::: SUPPLIED RECORDS :::

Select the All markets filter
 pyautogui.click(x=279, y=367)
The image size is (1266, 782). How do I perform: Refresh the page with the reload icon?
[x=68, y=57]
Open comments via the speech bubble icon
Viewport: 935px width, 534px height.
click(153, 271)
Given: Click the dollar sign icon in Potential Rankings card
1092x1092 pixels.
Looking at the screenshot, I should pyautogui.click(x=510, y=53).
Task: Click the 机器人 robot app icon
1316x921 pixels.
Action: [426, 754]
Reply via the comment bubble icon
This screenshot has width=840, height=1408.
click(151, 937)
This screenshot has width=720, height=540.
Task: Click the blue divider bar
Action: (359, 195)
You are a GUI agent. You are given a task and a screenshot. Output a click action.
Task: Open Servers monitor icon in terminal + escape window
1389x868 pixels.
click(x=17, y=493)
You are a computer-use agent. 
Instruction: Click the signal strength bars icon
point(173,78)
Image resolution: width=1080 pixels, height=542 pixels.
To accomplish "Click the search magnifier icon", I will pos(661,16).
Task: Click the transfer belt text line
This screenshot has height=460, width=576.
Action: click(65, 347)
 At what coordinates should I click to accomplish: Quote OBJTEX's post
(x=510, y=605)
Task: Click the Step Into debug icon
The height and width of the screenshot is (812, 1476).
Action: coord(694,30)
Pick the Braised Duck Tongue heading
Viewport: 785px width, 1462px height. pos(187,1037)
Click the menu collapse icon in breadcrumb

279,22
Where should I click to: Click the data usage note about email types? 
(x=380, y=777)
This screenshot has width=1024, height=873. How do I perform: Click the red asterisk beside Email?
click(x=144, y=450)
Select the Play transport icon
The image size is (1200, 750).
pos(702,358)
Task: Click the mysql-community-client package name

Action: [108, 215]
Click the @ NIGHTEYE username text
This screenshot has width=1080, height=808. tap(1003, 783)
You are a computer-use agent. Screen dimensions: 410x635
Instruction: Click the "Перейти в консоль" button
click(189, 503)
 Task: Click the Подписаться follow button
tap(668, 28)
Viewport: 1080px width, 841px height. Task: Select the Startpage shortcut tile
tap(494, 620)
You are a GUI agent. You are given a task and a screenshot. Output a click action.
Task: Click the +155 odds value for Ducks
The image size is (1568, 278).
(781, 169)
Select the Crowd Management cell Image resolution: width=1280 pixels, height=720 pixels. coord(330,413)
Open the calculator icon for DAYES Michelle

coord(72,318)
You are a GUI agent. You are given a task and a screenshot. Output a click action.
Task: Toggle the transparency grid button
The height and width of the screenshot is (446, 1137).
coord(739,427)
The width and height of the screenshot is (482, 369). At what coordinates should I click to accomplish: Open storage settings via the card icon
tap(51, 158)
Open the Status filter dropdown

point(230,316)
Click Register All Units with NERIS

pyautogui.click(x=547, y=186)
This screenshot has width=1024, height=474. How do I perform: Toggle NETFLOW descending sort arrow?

:::

**PROBLEM DESCRIPTION**
Reproduce the records verbatim, starting with the line containing "Open comments via the speech bubble icon" and continuing through the line containing "(x=510, y=605)".

**RESULT**
Open comments via the speech bubble icon
Viewport: 935px width, 534px height.
click(153, 271)
Given: Click the dollar sign icon in Potential Rankings card
1092x1092 pixels.
Looking at the screenshot, I should pyautogui.click(x=510, y=53).
Task: Click the 机器人 robot app icon
1316x921 pixels.
Action: [426, 754]
Reply via the comment bubble icon
This screenshot has width=840, height=1408.
click(151, 937)
This screenshot has width=720, height=540.
Task: Click the blue divider bar
Action: (359, 195)
You are a GUI agent. You are given a task and a screenshot. Output a click action.
Task: Open Servers monitor icon in terminal + escape window
1389x868 pixels.
click(x=17, y=493)
You are a computer-use agent. 
Instruction: Click the signal strength bars icon
point(173,78)
Image resolution: width=1080 pixels, height=542 pixels.
To accomplish "Click the search magnifier icon", I will pos(661,16).
Task: Click the transfer belt text line
This screenshot has height=460, width=576.
Action: click(65, 347)
 At what coordinates should I click to accomplish: Quote OBJTEX's post
(x=510, y=605)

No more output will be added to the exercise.